Educated at Keio University to be a politician. She worked at theInter-American Development Bank in Washington D.C. as an intern and she wanted to look at the current situation in developing countries.
She flew to Bangladesh and entered the master course of BRAC University as the first foreign student. Then she found jute and decided to make “cute” jute bags.
After her lone battle, she established the Motherhouse Co.Ltd. in March, 2006 and opened her own shop in Tokyo in August, 2007. Now she manages several shops and sells their bags at major department stores.
Yamaguchi writes her blog almost everyday. She wrote that she wanted to own her shop as soon as possible about eight months before the opening day.
“I felt it would be wonderful to have my own shop. My friends and people whom I don’t know, everybody comes to my shop and sees our products. I will be really happy with that! I am eagerly waiting for that day to come.” (Dec.10, 2006) .
What did she feel at the moment of the opening of her memorable shop?
I always wrote down my dreams and plans on sketchbooks. I wanted to sell our bags at our shops and also department stores, I wanted people to know about our products and activities. Every time we realized each dream, I felt happy so I thought we could take the big step at last.
We opened this shop on August 21, 2007. It was a big challenge as a salesperson so I felt at first that we would have to move our motivation into full gear.

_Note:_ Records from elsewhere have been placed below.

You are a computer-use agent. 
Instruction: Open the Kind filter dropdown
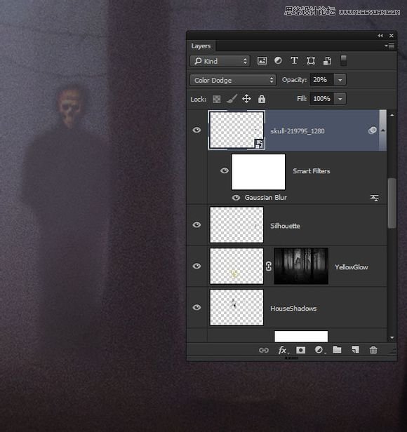[220, 61]
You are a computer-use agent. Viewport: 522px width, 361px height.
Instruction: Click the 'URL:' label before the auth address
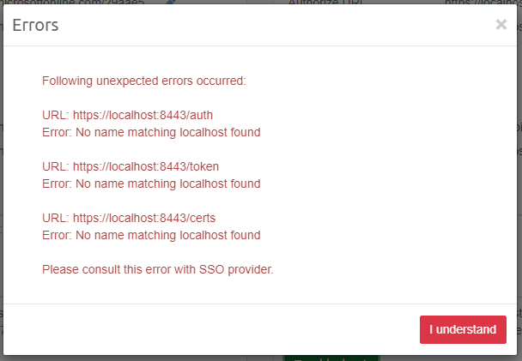[56, 116]
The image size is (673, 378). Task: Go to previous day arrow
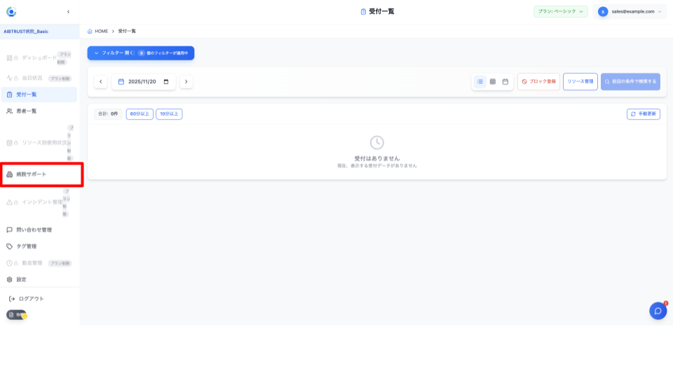point(101,82)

After we opened it, we found many problems. This shop was the only place where we could interact with customers at that time so we could improve our products’ development capability. Also we thought a great deal about training for salespersons. This is because Motherhouse is a brand which values stories of our products and one of our assignments is to tell them to people. In that sense, I thought we should turn this shop to practical use for personnel training very much.
A brand will change in a favorable way by establishing your own shop. We did all of carpentry work on this shop by ourselves. We established the know-how for inauguration by ourselves and opened a second and third shop. Then we realized that it was possible for us to establish shops by ourselves.
She was immersed in the development study at university in Japan and worked at the Inter-American Development Bank in Washington D.C. as an intern. IDB is the bank which gives economic assistance to Latin American countries but many co-workers had never been to the developing countries.
She felt something was wrong. Then she typed “the poorest country in Asia” in a search engine and found Bangladesh. She flew there and stayed for two weeks.
I went to Bangladesh for the first time in September, 2003. I keenly realized the necessity of watching the nitty-gritty of poverty when I was interning at an international authority.
People were poorer than I expected. Also I was really frightened. Everything was more than I could imagine.
Photo by Eriko Yamaguchi
She thought that two weeks was not enough for her to comprehend the actual state of Bangladesh. She entered a Bangladeshi graduate school to see more.
At that time, I didn’t know what I wanted to do. I had looked for something I really would like to do for more than one year since then.
But I didn’t want to go back to Japan until I found a way. That was an issue of my pride. I brushed aside everybody’s objection and went to Bangladesh. Everybody worried about my safety and I missed my home. But I abided there.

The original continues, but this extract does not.